ENTRÉES FOURNIES.
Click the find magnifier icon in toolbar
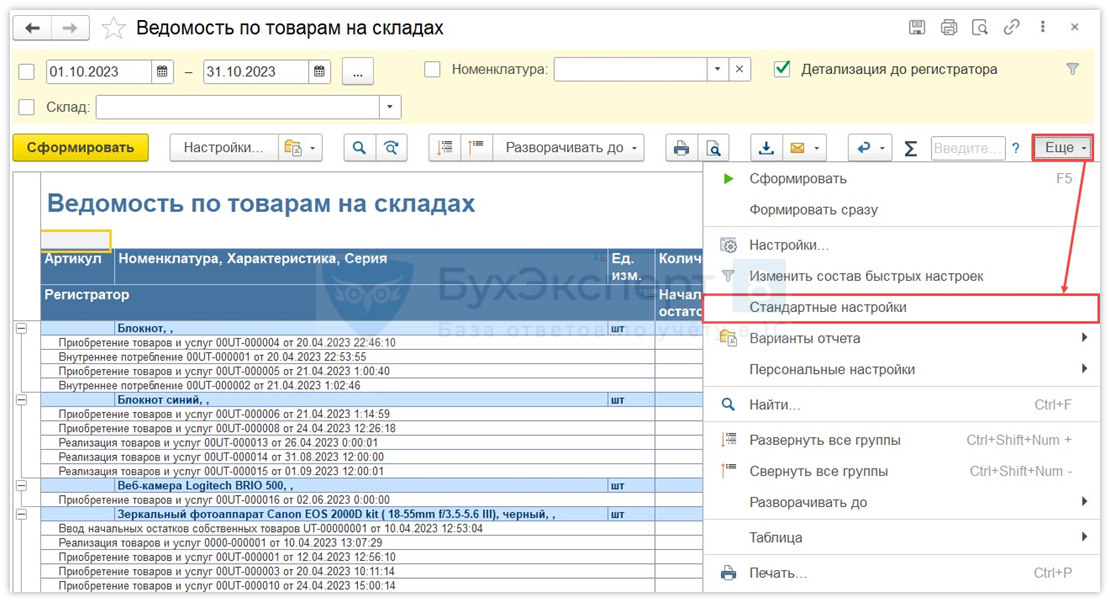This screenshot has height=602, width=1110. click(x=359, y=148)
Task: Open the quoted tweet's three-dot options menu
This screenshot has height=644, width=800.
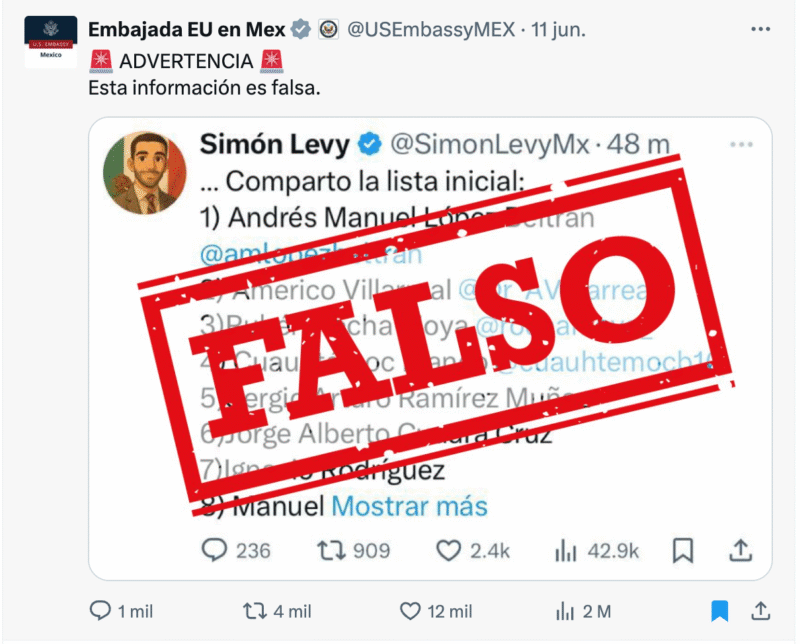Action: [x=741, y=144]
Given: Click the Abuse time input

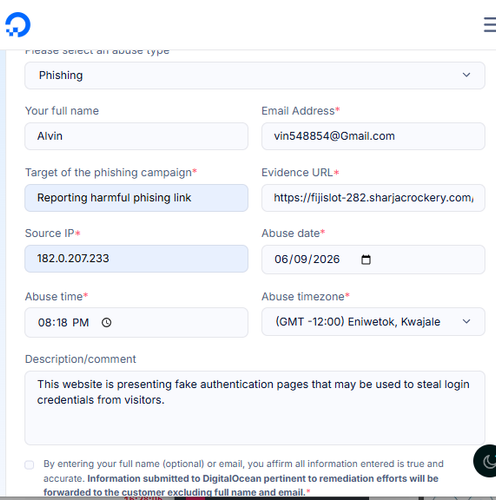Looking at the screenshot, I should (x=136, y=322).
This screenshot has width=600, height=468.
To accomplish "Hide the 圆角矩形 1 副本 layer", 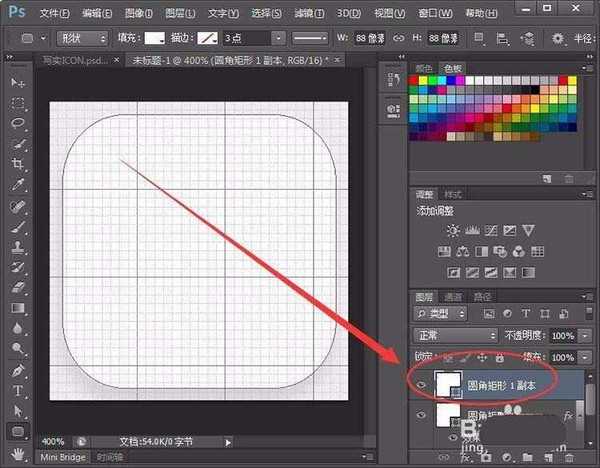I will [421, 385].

---

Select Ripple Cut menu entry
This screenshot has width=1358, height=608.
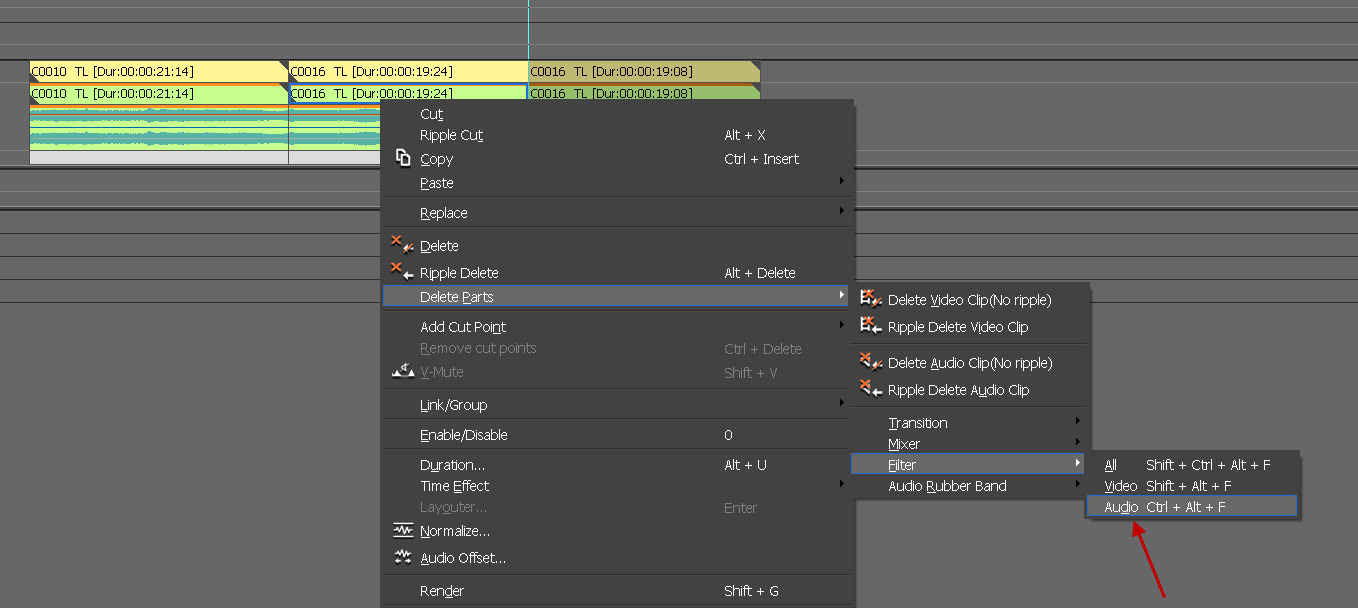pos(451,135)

CONSIGNE. Recopiez tel quel le passage du listing qui va de la ligne contenant « Click the find magnifier icon in toolbar » jusqu'à celle contenant « Action: [x=741, y=144] », ces deux lignes incluses. Laissez les images de côté dans votre réponse.

RÉPONSE.
Click the find magnifier icon in toolbar
This screenshot has height=602, width=1110. click(x=359, y=148)
Task: Open the quoted tweet's three-dot options menu
This screenshot has height=644, width=800.
Action: [x=741, y=144]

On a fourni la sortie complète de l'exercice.